The Webs I Weave

SpiderWeb

There has been an abundance of spiders in the area where I live this Fall, and I love to observe their webs popping up all over, as long as they aren’t over my kitchen sink (which has happened and then they have to go).   They work so hard weaving their delicate, deadly baskets.  They catch a few flies, dismantle the web, and start all over again.

This photo made me think about the web of my own life.   Weaving a thing of beauty, catching something or someone in it, enjoying it all for a while, experiencing disintegration, and then repeating the process again and again.  After so many years of trying, of creating, of exploring, I wonder if I am learning anything after all.  Are my patterns any different than they were thirty years ago?  Has the web changed at all?

I am laughing at myself as I write this, knowing that this true and not true all at the same time.  Still laughing.  Knowing that I am both the spider and the fly.

Advertisement

My Small World

KitchenWindow

I took this photo in the late afternoon.

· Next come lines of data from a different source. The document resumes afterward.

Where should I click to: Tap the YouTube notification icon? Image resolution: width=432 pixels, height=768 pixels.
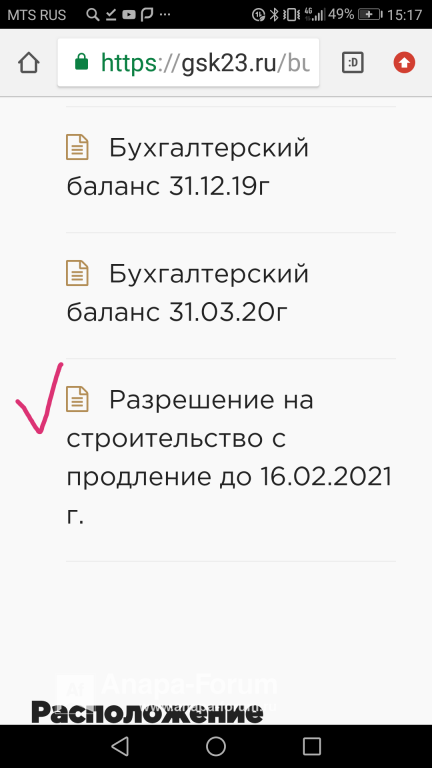tap(129, 15)
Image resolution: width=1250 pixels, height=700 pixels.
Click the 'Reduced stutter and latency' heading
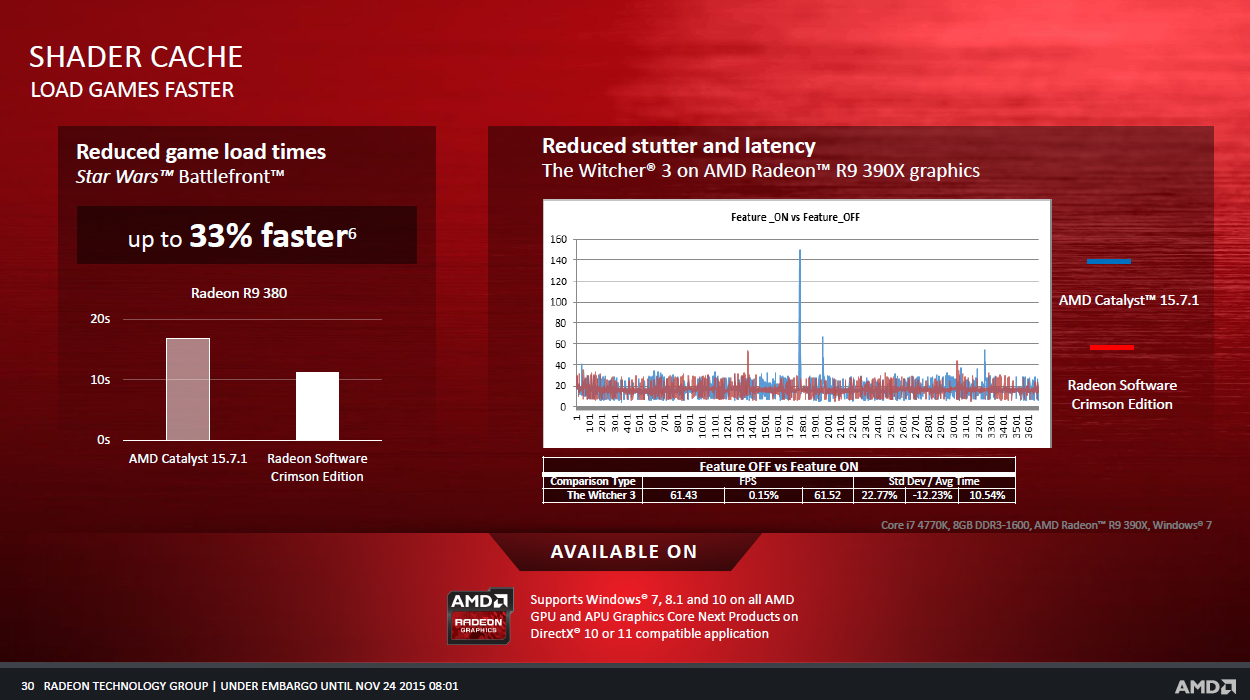(x=678, y=146)
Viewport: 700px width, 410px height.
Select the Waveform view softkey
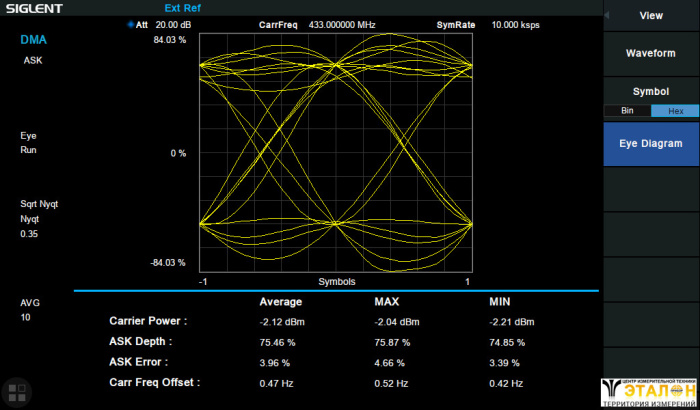651,52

I wanted to capture the mostly glass objects in the kitchen window from the outside. It was kind of a joke. We were kidding around about how valuable they were, which they are not. And we were saying that we should have a photo for insurance purposes, and in case the Met wanted to buy the collection. So I took a photo, several actually. This one really struck me because of the reflection in the glass of the sky and the trees behind where I was standing. That was not what I was seeing at all. I just focused on the objects, and look what else I else got.

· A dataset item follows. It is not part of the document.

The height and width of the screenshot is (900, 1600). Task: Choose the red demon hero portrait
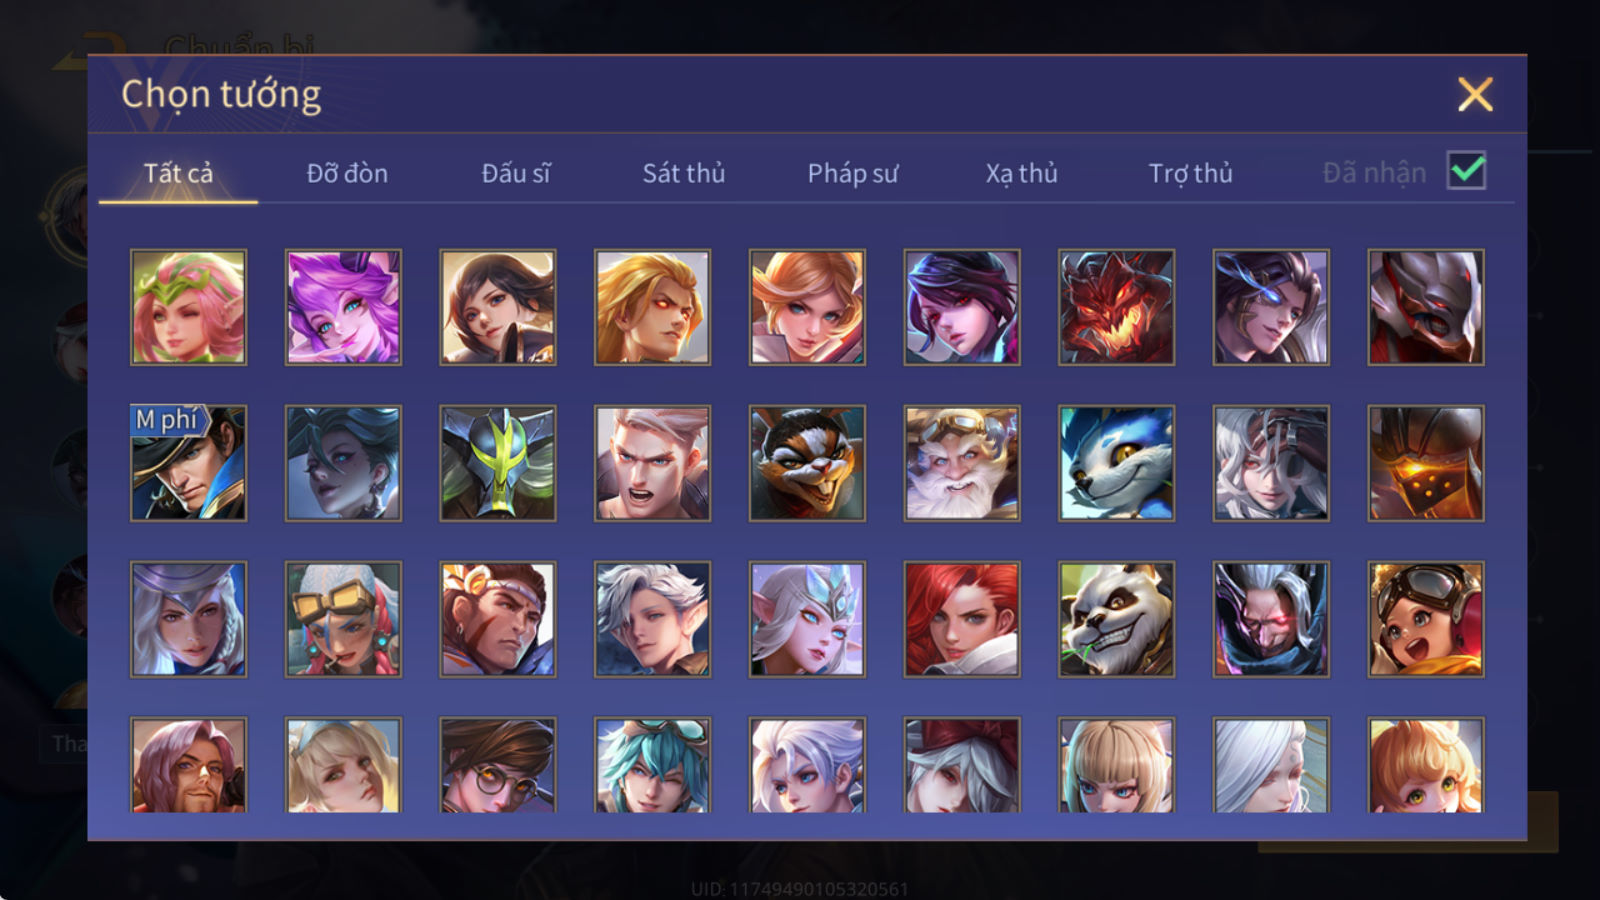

It reminded me how much we all mirror each other whether we know it or not. We know each other by knowing ourselves, and vice versa. “Just like me” as my friend Anita Bondi is so fond of saying.  When I took the photo, I only saw what was inside the kitchen window.  The mirror reflection showed how much more there was to see.  Just like life.  Just like me.

A Grand View

Every time I fly back into Seattle, I hope to catch a glimpse of Mount Ranier from the plane. I know to sit on the left side and I always want a window seat.  If I’m lucky, it begins to loom on the horizon after crossing over the Cascades, and shows up as the plane is descending into Seattle.  Sometimes, it is invisible, shrouded in fog and clouds.  Every once in a while, it is huge and shining and the air all around it is clear and sweet.  For me, it means that I am almost home.  And seeing this glorious mountain reminds me of the power and sanctity of nature.

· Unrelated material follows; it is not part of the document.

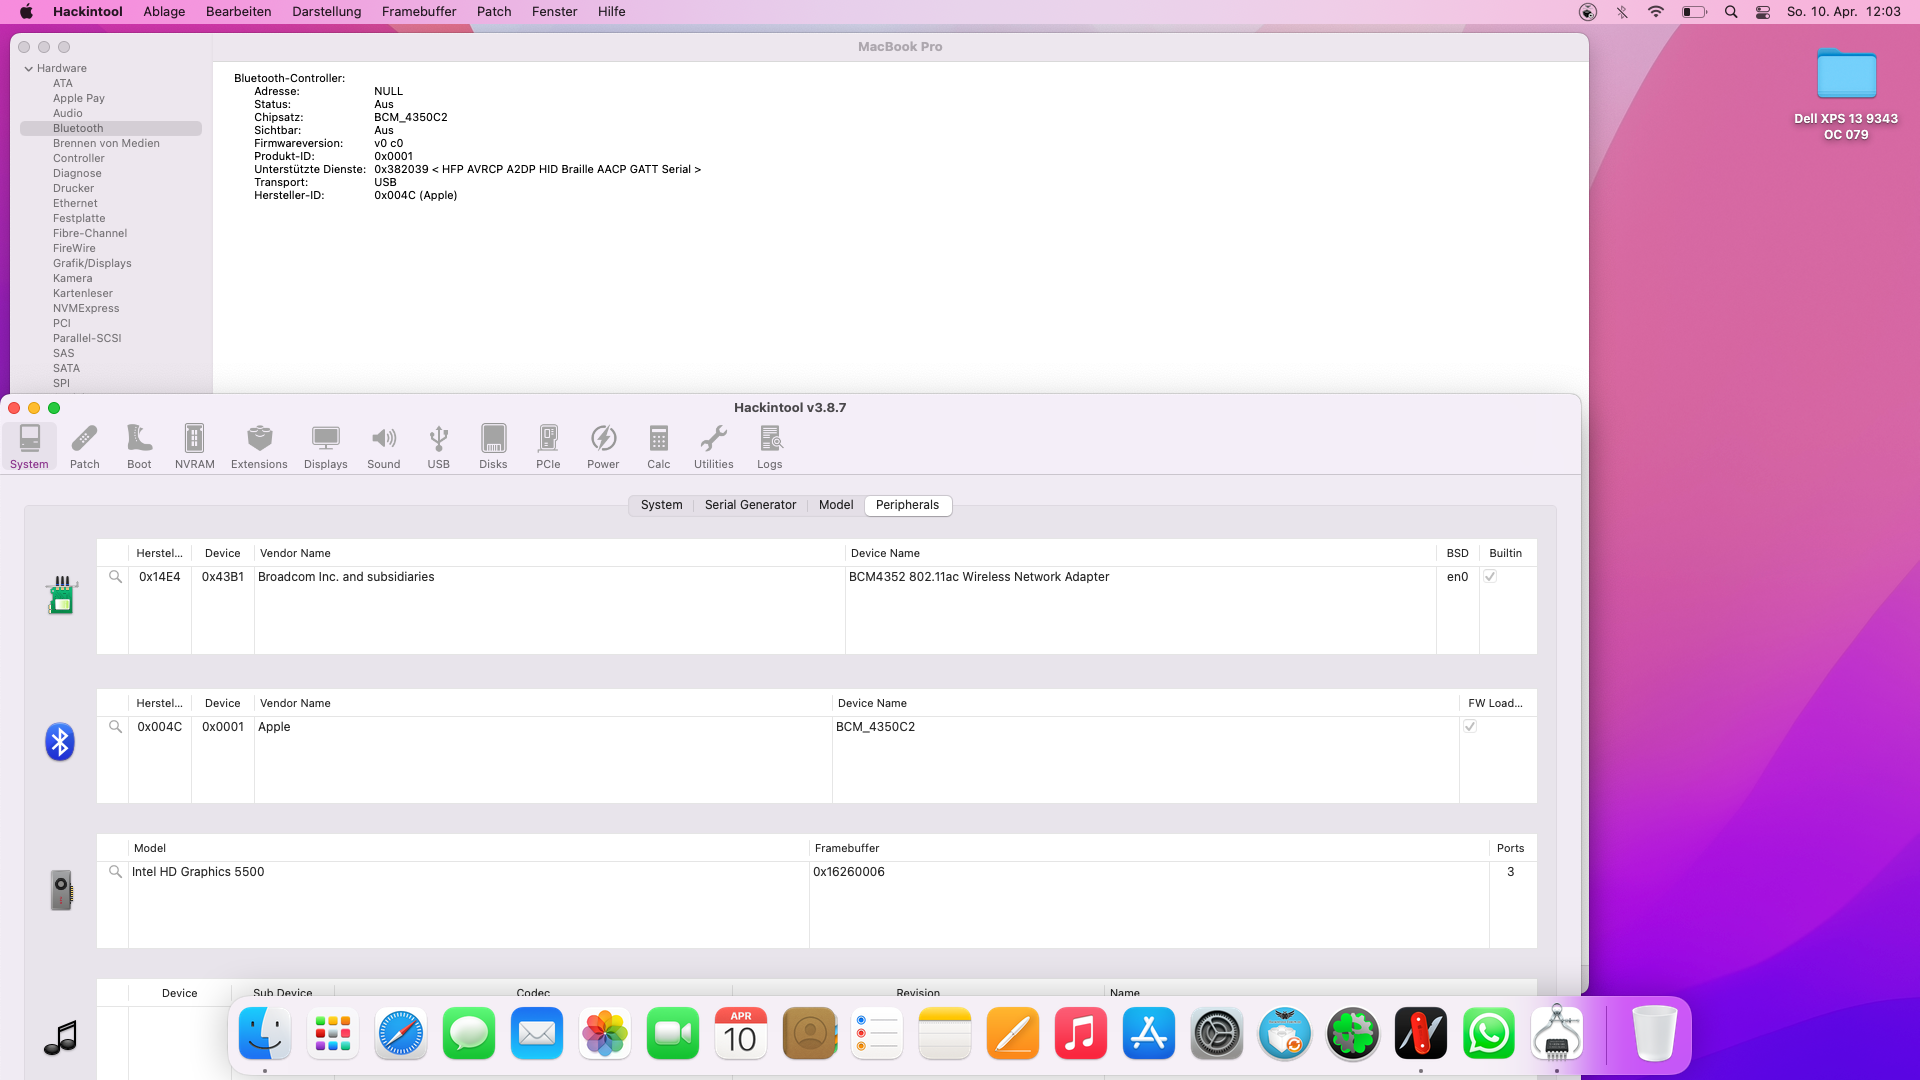Toggle the Builtin checkbox for en0
The image size is (1920, 1080).
click(1490, 577)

On Monday, I was flying back from Chicago and there it was.  This time, the clouds did not surround it completely, but only allowed its shape to emerge ever so slightly through the window of the plane.  I decided to take a few pictures anyway, thinking that maybe they’d be better than I thought.  The pictures looked fuzzy and Ranier was barely visible.  But even though the mountain didn’t  look like much in the camera, I downloaded the pictures anyway.  Then I started to play around, cropping a little, playing with contrast, saturation, light and dark.  Left a little tilt to the photo, so the idea that it was taken from a plane is obvious. Finally, I made the image black-and-white.  The horizontal chain of mountain and clouds is still merging into one another, but Ranier can hold its own.

Just a fun exercise.  To get a grand view of a grand mountain, well worth the effort.

Taking a Holiday

I had a great holiday weekend! I didn’t go anywhere at all.  Friends came over on Monday, so I cleaned a little and cooked a little and we all had fun.  Just stayed home and wandered from the garden to my studio to my computer to the kitchen.   Despite the lack of activity in my life, the feeling that it was a holiday was somehow still in the air, and I gave myself a vacation from stress, from haste, and from the need to cross things off my constantly growing list of things to do.

On Sunday, it was especially beautiful out, and I found myself picking up my camera and just walking around the house, down to the studio and back, and all around the house, down to the meadow, and back around again.  I took a lot of pictures on that sunny day.  For some reason, I wanted to fix that moment in time .  It felt important to document the house where I live and the flowers that I nurture.

It was part of my holiday, like going away to an exotic place, and taking a million pictures to capture all those memories and visual treasures.  But I didn’t even have to get in my car to have the holiday experience.  I just stayed home and started looking at things with a fresh eye.  Discovering the brilliance of the azaleas as if I had never seen them before.  Watching the bees swarm around the chive blossoms, I felt like I was on a wildlife expedition.

It was too much fun!  I picked out a few of my favorites to put here.  Normally, I play around with photos trying to make them better, adjusting the light and the color to get what I want (or think I want).  But this time, I just left them the way they were.  No cropping or changing them in any way.  Snapshots.  Postcards.  From my holiday at home.

I think that I’ll come back to this place again.